Oral History


Left: Andy Warhol, Blow Job, 1964, still from a black-and-white film in 16 mm, 35 minutes. Right: Andy Warhol, Kiss, 1963, still from a black-and-white film in 16 mm, 58 minutes.

“[WARHOL] PUT DESIRE forward more explicitly at the beginning of his film and fine-art career than he would virtually ever again have the guts to do,” Wayne Koestenbaum writes in the slim but invaluable biography Andy Warhol, with a particular interest in two early odes to oral pleasures: the classic Kiss (1963), which grants viewers the opportunity to observe the smooching prowess of several different couples, and Blow Job (1964), featuring a thirty-five-minute close-up of a man’s face as he is fellated below the frame.

Kiss, shot as a series of short films from September through December 1963, was, as Steven Watson notes in Factory Made: Warhol and the Sixties, the first of Warhol’s movies to be publicly shown; each three-minute segment played at the beginning of screenings organized by Jonas Mekas at the Gramercy Arts Theater.

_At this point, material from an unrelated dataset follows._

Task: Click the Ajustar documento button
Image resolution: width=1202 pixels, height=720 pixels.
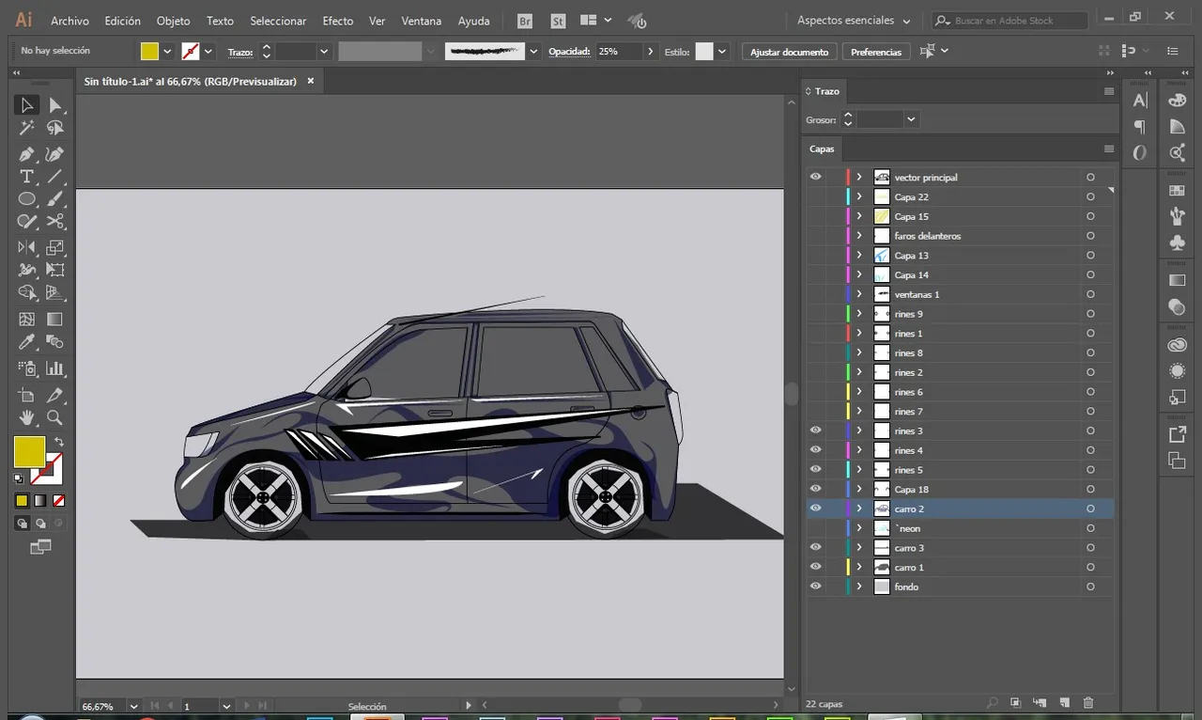Action: 789,52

Girls kiss boys and boys kiss boys (sapphic bussing is absent), some osculators displaying aggressive tongues, while others simply lock lips. Among the more ardent kissers are Naomi Levine and Jane Holzer, two of Warhol’s earliest Superstars, though the technique of each participant, no matter how bashful, never fails to captivate as erotic ethnography.

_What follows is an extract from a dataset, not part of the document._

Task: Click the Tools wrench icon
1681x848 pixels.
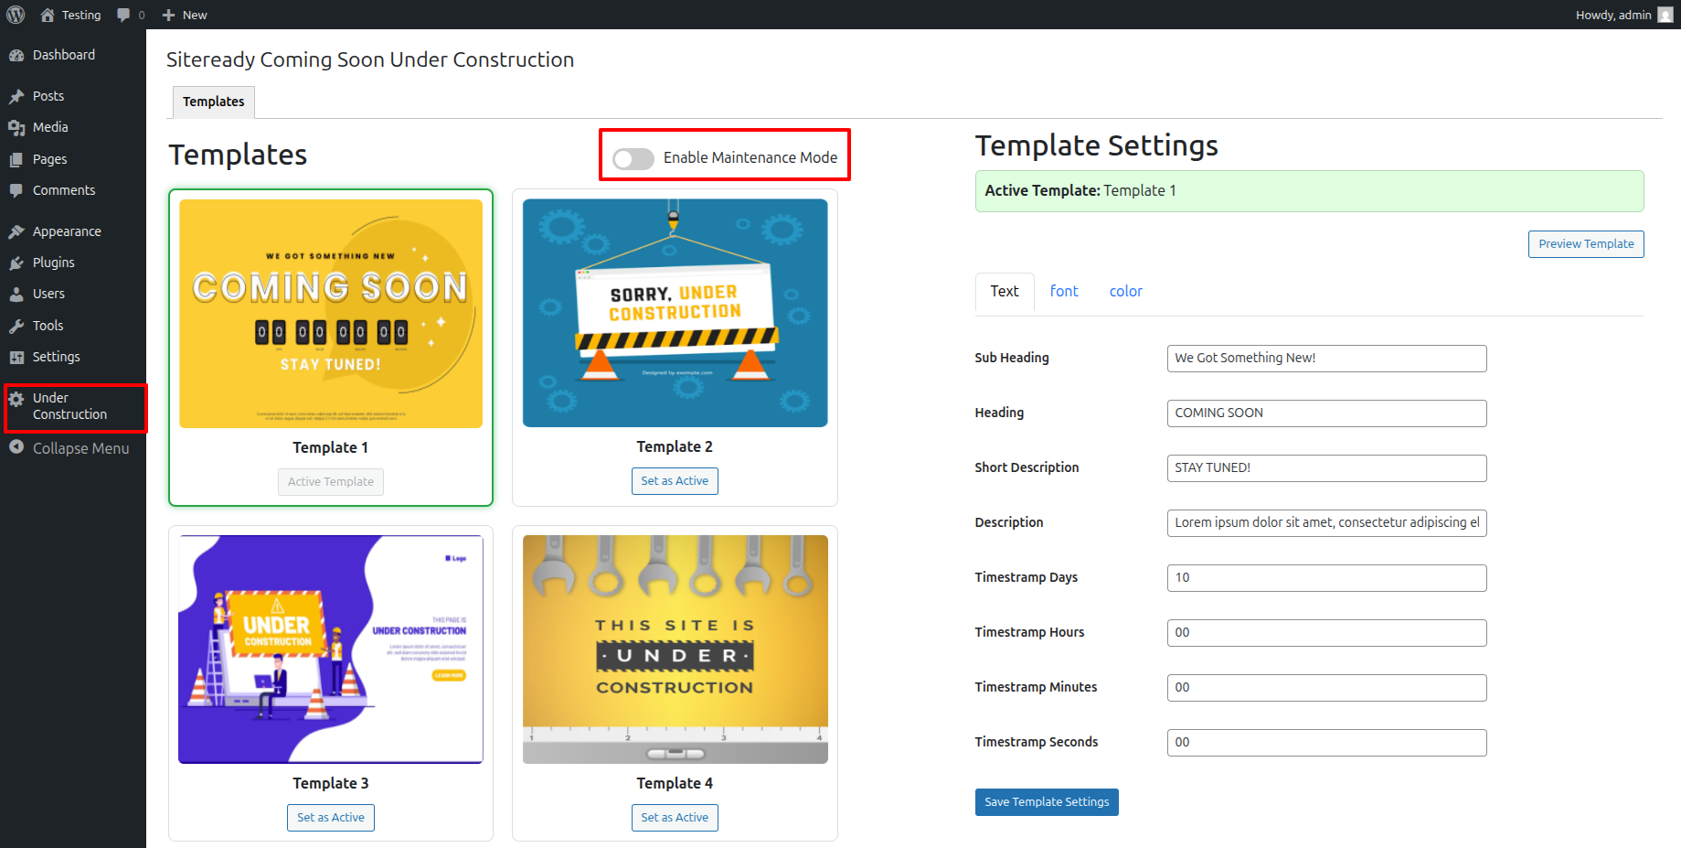Action: (16, 326)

We cannot evaluate the techniques deployed in Blow Job, only their effect on the handsome recipient, named by several sources as DeVeren Bookwalter, a Shakespearean—and occasional porn—actor. (In his memoir of the sixties, POPism, Warhol remembers, “We wound up using a good-looking kid who happened to be hanging around the Factory that day, and years later I spotted him in a Clint Eastwood movie.”) Consisting of nine three-minute rolls with white leader in between, Blow Job, like Kiss, runs at silent-film speed, or sixteen frames per second. Time is extended: Our hero fidgets, his pleasure seemingly deferred (Watson identifies the fellator as Willard Maas, the experimental filmmaker and poet; in POPism, Warhol says five different boys performed the act). And then, climax: Bookwalter’s face contorts into grimaces of agony and ecstasy, and it is at this moment that the movie becomes, in Koestenbaum’s words, “a film of almost unbearable intimacy.” Moments later, he appears to zip up and rebuckle before lighting a cigarette. He is the precursor of many butch Warhol studs to follow: Paul America, Joe Spencer, Joe Dallesandro. But none would ever display such naked vulnerability.

Melissa Anderson

Kiss and Blow Job, accompanied by live sound tracks from Carl Craig and nsi., screen at the Walter Reade Theater in New York on February 5. For more details, click here. Blow Job is also on view in “Denim,” a show curated by David Rimanelli at 80 WSE Galleries in New York. For more details on the exhibition, click here.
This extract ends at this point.